**SOURCE PASSAGE**

--- --- ---

The movie takes a while to really get rolling - if it feels metaphorically like the boat's taking a long time to leave the docks, that's probably because that's exactly what's happening, it takes the boat like half an hour to set sail, after being delayed by a CGI jaguar, a bar-fight, and Paul Giamatti demanding more money for appearing in this film. There's also a meet-cute, a case of mistaken identity, everybody orders dinner, they negotiate some more, the gay brother brings too much luggage - for God's sake just GET IN THE BOAT already and stop wasting my time.
Along the way, every single little point stated or fact revealed is contradicted, re-stated and then contradicted again. If anybody in this film could just SAY something and have another person believe it, things would go a lot faster - but it's just not that kind of movie. Even what we know about the main characters gets revealed to be lies and then we have to re-learn who they all are again, what a damn waste of words. There's a tribe of cannibal headhunters, so we're in danger - only they're NOT who they appear to be, so no danger. Je-SUS! Tell me one thing that happens that doesn't then turn out to be misdirection or gets forced to un-happen so it can happen all over again...
The German prince guy finds some humans turned into statues, and when he drops river water on them, they turn back into living Conquistadors, only for some reason one of them is made up of snakes, one's made up of bees, and another is made of mud. Yeah, special effects are great and all, but just because you can DO all this with effects, it does NOT mean that these are good ideas, from a story standpoint. The more complicated you make these primitive curses, the more of a giant mess this story becomes.

--- --- ---

**GOAL A**
Rewrite the movie review between "The movie takes" and "wasting my time.", inclusive, replacing "CGI jaguar" with "computer-generated jaguar".
The movie review and the records that come next are unrelated material.

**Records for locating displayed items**

--- --- ---

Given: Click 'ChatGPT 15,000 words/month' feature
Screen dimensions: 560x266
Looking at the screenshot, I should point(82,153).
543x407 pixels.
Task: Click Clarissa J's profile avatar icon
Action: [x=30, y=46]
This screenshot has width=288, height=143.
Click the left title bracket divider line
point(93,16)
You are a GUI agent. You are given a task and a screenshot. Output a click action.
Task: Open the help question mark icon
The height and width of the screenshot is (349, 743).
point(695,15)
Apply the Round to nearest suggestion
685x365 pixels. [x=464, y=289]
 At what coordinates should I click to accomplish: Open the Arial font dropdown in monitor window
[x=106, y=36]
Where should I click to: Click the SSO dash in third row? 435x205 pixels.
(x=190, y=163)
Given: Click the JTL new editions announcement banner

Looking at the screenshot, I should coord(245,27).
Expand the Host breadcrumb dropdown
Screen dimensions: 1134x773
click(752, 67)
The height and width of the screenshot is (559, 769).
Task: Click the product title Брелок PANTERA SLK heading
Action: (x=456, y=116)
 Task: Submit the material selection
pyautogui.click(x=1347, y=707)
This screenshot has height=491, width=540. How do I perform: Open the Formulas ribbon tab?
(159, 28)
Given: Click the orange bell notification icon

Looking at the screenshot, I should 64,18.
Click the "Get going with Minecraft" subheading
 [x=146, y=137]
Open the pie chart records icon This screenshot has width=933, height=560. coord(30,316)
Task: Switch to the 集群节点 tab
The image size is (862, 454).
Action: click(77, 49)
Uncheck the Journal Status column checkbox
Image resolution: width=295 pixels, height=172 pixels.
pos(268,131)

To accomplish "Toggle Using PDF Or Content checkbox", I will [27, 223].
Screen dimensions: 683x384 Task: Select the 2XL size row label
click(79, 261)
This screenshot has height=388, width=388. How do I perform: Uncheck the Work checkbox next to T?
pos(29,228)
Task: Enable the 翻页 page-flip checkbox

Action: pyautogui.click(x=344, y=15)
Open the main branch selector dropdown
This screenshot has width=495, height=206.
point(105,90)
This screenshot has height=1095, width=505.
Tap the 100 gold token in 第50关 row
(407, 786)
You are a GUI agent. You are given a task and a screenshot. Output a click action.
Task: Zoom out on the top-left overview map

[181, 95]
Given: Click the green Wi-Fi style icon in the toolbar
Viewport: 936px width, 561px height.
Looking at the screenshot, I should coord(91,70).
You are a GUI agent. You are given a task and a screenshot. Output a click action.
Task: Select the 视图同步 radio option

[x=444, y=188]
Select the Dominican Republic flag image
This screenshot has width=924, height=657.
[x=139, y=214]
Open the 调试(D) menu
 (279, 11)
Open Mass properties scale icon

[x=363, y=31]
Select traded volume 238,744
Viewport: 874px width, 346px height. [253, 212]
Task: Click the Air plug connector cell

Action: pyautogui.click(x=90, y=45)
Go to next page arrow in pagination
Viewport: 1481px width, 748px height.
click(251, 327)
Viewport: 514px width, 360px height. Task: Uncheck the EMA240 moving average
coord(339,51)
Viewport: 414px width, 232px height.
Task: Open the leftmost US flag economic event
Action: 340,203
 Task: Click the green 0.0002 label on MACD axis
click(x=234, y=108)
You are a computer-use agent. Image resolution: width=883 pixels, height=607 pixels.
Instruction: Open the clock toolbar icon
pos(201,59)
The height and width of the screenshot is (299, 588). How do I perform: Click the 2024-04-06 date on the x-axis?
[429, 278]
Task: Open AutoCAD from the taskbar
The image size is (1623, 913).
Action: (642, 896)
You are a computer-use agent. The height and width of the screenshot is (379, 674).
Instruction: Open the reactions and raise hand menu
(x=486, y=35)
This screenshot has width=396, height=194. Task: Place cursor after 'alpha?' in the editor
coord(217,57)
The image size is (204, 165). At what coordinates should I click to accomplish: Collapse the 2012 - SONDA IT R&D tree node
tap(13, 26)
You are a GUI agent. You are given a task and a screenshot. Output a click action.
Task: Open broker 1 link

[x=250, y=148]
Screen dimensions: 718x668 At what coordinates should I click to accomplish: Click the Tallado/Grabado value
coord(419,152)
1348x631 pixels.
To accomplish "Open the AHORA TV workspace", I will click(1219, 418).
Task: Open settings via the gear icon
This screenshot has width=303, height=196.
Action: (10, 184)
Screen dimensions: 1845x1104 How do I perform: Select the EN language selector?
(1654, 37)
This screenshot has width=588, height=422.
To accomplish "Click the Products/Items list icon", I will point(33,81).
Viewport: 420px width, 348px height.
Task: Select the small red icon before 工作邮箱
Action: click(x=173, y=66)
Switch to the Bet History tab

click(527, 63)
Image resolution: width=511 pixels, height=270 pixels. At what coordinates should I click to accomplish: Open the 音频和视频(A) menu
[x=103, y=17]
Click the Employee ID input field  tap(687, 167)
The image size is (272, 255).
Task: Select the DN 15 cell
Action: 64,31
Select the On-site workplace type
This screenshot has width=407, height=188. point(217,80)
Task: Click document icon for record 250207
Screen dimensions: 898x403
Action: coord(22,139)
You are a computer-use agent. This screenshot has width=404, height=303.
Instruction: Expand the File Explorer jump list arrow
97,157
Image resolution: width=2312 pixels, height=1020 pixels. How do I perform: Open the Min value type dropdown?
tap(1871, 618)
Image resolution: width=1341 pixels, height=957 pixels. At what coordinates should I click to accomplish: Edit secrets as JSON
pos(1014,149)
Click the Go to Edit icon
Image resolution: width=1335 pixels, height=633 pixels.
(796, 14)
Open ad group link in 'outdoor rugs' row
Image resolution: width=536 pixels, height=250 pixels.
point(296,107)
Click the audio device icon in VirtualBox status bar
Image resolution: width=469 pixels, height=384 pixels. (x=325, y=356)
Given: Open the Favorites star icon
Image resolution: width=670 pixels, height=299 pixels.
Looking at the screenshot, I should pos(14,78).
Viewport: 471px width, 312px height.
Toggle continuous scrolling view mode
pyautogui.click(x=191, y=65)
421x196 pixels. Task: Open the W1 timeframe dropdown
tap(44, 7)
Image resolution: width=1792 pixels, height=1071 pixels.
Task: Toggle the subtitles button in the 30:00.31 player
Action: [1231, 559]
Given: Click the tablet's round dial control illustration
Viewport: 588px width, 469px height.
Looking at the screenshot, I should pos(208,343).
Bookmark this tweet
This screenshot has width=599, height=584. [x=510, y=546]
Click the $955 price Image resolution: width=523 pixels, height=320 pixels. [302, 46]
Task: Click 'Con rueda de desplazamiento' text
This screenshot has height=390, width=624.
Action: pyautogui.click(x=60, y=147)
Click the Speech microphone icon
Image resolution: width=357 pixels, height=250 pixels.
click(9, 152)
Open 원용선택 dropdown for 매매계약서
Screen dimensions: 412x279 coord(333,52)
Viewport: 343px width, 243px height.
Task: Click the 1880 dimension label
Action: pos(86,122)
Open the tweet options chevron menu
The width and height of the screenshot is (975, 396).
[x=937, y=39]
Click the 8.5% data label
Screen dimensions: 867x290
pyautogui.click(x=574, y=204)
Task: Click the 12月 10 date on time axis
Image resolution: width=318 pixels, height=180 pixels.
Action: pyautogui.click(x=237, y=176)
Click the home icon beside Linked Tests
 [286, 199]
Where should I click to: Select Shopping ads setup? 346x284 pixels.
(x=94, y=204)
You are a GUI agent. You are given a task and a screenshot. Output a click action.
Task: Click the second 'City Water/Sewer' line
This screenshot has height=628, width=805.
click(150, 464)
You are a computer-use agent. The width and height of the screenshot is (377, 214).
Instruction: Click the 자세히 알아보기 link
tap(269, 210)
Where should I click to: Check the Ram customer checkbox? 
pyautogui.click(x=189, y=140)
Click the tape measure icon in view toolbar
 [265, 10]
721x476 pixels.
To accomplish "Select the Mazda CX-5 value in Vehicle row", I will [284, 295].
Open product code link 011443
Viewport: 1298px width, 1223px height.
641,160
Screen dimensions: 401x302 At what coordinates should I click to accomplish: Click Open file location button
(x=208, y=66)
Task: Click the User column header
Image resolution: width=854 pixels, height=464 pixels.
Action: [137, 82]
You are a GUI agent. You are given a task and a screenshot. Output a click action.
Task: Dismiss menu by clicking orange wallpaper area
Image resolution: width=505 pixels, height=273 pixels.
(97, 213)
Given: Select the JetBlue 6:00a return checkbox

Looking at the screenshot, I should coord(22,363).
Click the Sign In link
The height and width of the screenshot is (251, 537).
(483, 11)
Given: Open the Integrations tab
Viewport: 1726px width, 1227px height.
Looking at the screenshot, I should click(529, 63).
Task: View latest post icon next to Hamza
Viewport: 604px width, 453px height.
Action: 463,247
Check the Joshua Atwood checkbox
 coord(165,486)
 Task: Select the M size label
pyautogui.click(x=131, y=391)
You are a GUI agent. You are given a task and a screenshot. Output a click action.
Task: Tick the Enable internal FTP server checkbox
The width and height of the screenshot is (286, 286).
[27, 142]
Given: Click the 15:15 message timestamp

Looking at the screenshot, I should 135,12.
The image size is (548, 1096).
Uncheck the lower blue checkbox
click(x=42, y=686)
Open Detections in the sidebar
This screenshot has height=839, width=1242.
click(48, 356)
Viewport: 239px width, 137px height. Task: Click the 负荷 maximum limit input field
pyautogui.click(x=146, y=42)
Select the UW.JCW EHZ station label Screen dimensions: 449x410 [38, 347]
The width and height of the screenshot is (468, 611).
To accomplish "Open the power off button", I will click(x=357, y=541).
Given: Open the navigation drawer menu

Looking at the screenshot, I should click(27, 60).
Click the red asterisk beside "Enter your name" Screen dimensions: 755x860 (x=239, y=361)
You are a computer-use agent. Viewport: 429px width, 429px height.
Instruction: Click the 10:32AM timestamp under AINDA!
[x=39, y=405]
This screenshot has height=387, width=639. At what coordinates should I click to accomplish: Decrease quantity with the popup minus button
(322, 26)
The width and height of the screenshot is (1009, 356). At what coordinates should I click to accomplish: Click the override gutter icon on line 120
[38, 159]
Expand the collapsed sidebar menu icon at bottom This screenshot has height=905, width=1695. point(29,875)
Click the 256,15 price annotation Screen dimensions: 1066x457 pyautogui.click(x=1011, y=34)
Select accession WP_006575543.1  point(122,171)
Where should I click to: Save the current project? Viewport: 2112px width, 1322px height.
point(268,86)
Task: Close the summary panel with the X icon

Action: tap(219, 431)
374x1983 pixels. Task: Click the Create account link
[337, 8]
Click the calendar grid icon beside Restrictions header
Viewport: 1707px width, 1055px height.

--- --- ---

**GOAL B**
Set down the records from their first line through the line containing "point(93,16)", inclusive, with each line unchanged.

**CORRECT ANSWER A**
The movie takes a while to really get rolling - if it feels metaphorically like the boat's taking a long time to leave the docks, that's probably because that's exactly what's happening, it takes the boat like half an hour to set sail, after being delayed by a computer-generated jaguar, a bar-fight, and Paul Giamatti demanding more money for appearing in this film. There's also a meet-cute, a case of mistaken identity, everybody orders dinner, they negotiate some more, the gay brother brings too much luggage - for God's sake just GET IN THE BOAT already and stop wasting my time.

**CORRECT ANSWER B**
Given: Click 'ChatGPT 15,000 words/month' feature
Screen dimensions: 560x266
Looking at the screenshot, I should point(82,153).
543x407 pixels.
Task: Click Clarissa J's profile avatar icon
Action: [x=30, y=46]
This screenshot has width=288, height=143.
Click the left title bracket divider line
point(93,16)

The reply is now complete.